God wants his house to be full – so let’s get the vast majority of people who are not yet Christians into our hearts, prayer, discipleship and mission.


And what’s more, I believe God wants to do something in and through us that will blow our minds!

Lynn Green SundayThat was the challenge and encouragement from General Secretary Lynn Green as she spoke in the final session of Baptist Assembly 2014.

Preaching on Psalm 22:25-31, Ephesians 3:20-21 and Luke 14:15-24, she said God’s ‘widest’ vision is that everyone  - the 'power-mongers, the poor and the powerless, and all  those who never got it together' – are before Him.

The story of Luke 14 shows what the Great Banquet is like. Does our experience of the Kingdom in the present reflect this 'joy, feasting and relationship and dancing and love and laughter?' Lynn asked. 'Is this what we’re inviting people into?'

She said the responses in the story show that ‘other stuff’ was more important than God - and we would do well to heed the challenge rather than be too quick to say ‘oh, that is not me.’

She asked Assembly: what does it mean for us to respond to the Kingdom of God now?

A key point of the passage is God’s determination to see his house full, encapsulated in the powerful and poignant phrase ‘there is still room.’ It shows that God’s widest vision springs from ‘his great love for all creation,’ said Lynn. ‘He wants his house to be full!’

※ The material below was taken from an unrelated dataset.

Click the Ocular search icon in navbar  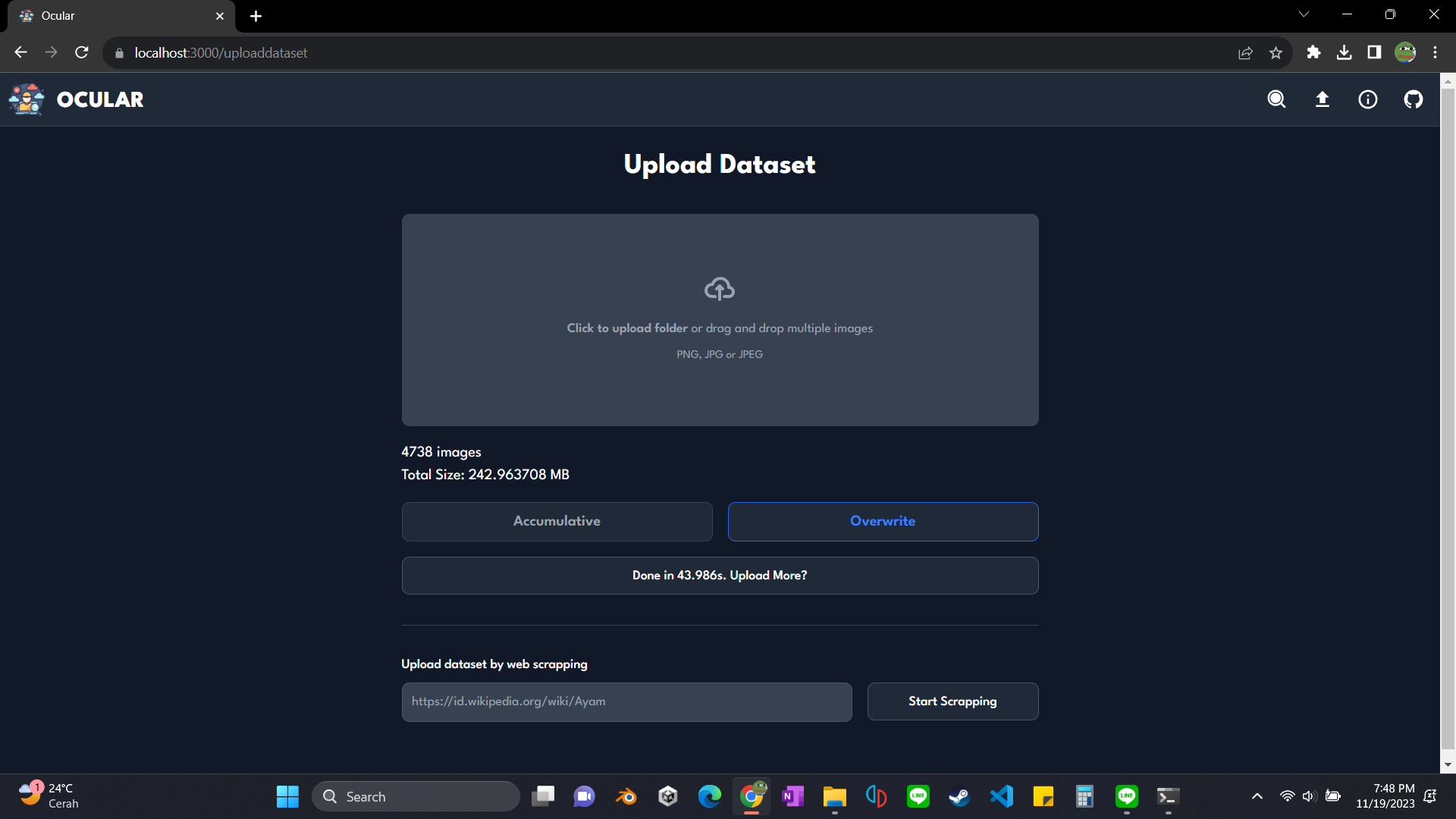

But contrasting this widest vision with our own situation, she wondered if we have become so preoccupied as churches with survival and decline that ‘we have lost sight of the enormity of our mission’.  In 1980 regular church attendance in the UK was 11 per cent with an average age of 37. It is now six per cent and 51.

The challenge was not to lament the six per cent, but place the 94 per cent into our ‘hearts, prayer, discipleship and mission’. She said 94 per cent is a huge challenge, and wondered whether if we spend too much time trying to reach people who are not interested, rather than going out of our comfort zones to witness.

We need to be like the servant in the story, obedient in carrying the invitation from the Father to the banquet of the kingdom.

During her address Lynn also shared a word that she felt God had put on her heart earlier that day. ‘I don’t think this call to mission is about frenetic activity.The less I have worked, the more fruitful I have been. I really feel God has laid this on my heart.

‘God is saying “I’m doing this, not you.” We need to get out of the way and in the right way!’

That’s why we can be encouraged by the prayer from Ephesians 3, she concluded: ‘our God is able to do immeasurably more than all we ask or imagine, and His power is at work in us.’